(The task)
Convert the rows below into a JSON list of strings, one string per line with blank lines omitted. Begin at the line that contains "This screenshot has height=626, width=624." and stop after the line that contains "point(880,135)".

(Supplied material)
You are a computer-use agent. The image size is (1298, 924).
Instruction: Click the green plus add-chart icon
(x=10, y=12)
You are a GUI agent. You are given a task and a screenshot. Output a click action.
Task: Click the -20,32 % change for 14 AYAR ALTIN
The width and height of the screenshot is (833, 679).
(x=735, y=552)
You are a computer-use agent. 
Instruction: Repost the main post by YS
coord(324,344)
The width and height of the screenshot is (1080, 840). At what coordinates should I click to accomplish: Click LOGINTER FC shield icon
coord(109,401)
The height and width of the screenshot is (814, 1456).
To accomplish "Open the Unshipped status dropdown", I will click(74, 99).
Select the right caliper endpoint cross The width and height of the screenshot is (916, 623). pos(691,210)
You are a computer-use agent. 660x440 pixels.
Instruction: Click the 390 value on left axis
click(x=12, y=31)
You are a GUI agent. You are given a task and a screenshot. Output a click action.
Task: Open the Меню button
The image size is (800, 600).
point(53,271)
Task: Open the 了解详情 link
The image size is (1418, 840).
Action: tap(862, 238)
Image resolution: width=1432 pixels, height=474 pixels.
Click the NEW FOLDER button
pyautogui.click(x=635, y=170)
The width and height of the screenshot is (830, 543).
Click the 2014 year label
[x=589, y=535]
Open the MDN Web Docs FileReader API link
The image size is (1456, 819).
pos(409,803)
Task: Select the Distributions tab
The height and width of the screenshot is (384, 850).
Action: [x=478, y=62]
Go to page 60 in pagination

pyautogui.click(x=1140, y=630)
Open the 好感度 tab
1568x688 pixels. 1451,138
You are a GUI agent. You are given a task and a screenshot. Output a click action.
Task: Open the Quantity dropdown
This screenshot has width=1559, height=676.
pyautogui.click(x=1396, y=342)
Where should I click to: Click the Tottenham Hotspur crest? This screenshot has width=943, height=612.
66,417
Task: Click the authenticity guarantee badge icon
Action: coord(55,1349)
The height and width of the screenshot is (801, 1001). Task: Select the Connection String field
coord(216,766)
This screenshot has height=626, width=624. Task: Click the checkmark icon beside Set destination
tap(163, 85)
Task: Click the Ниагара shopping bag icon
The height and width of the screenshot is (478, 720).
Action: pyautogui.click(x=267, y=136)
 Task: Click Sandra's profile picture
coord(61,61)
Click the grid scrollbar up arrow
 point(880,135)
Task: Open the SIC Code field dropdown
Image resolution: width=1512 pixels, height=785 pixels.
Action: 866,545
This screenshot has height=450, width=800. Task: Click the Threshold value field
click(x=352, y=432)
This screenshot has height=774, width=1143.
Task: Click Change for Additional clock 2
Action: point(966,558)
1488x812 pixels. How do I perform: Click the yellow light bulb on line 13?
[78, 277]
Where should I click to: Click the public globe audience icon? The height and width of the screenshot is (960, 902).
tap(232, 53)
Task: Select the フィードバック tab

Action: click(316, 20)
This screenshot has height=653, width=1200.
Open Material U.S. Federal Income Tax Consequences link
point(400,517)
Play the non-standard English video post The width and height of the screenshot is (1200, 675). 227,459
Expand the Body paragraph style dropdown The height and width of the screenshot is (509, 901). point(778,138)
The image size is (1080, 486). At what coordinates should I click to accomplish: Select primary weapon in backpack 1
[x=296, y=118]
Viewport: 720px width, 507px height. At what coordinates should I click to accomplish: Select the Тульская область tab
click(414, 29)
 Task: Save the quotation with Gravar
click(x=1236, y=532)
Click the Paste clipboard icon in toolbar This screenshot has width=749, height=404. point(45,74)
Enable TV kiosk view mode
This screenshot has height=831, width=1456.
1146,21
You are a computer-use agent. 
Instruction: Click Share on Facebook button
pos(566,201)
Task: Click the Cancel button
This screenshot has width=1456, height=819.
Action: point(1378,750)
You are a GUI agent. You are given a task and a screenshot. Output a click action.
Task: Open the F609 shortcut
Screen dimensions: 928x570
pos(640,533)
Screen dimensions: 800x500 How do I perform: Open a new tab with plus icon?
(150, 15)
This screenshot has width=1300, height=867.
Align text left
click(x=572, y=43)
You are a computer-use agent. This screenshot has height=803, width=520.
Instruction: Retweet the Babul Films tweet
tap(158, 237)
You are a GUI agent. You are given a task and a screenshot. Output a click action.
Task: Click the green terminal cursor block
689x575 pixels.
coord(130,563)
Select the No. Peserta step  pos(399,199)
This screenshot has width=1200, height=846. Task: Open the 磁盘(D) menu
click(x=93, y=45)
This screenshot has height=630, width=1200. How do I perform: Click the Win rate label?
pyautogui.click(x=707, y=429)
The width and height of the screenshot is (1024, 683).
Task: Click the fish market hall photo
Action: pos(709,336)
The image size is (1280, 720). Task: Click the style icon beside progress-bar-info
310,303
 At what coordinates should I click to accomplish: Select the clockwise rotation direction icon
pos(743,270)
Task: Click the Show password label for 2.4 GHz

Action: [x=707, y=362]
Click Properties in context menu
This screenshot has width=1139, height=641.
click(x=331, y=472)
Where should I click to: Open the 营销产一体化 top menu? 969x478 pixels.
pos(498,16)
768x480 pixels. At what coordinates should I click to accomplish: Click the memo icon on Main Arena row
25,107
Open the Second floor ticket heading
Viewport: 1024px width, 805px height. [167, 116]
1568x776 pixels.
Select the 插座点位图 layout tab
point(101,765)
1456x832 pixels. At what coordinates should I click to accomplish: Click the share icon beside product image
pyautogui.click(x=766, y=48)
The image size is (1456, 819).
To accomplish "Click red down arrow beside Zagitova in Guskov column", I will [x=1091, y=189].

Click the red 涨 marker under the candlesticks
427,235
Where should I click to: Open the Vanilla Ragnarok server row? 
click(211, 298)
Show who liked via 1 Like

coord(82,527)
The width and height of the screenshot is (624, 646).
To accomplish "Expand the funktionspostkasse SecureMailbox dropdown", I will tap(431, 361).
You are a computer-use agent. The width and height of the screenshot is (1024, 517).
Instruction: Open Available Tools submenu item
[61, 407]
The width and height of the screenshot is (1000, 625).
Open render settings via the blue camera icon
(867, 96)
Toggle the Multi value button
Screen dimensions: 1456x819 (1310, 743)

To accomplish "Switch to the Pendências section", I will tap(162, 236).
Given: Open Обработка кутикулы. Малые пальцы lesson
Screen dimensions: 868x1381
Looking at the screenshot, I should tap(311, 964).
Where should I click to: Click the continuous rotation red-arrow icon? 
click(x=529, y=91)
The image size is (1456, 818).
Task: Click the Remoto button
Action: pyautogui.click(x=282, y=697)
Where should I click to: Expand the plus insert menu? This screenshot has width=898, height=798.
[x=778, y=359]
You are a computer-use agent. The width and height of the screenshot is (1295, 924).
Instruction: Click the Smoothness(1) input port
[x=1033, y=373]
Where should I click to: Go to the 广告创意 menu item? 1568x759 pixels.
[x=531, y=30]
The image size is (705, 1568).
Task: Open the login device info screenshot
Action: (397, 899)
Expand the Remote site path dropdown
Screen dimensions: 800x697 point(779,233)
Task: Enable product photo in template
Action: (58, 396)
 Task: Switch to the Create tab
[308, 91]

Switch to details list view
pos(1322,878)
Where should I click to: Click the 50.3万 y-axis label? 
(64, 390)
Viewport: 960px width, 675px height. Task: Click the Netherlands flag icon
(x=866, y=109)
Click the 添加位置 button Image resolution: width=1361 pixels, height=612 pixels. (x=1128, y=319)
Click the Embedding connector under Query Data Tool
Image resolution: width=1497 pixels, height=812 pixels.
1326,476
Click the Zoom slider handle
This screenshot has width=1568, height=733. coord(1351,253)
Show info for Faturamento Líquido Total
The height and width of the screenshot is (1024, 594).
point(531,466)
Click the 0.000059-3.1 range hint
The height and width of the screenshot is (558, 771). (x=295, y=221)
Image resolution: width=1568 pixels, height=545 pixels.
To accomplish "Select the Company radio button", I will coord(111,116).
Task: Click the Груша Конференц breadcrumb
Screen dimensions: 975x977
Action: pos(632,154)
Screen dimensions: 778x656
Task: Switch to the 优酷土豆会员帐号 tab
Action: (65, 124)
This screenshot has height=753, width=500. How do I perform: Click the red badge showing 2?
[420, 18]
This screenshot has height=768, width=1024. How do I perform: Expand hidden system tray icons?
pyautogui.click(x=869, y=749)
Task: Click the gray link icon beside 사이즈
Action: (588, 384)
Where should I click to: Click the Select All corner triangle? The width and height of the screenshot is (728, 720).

(Reply to the task)
[
  "This screenshot has height=626, width=624. Task: Click the checkmark icon beside Set destination",
  "tap(163, 85)",
  "Task: Click the Ниагара shopping bag icon",
  "The height and width of the screenshot is (478, 720).",
  "Action: pyautogui.click(x=267, y=136)",
  " Task: Click Sandra's profile picture",
  "coord(61,61)",
  "Click the grid scrollbar up arrow",
  " point(880,135)"
]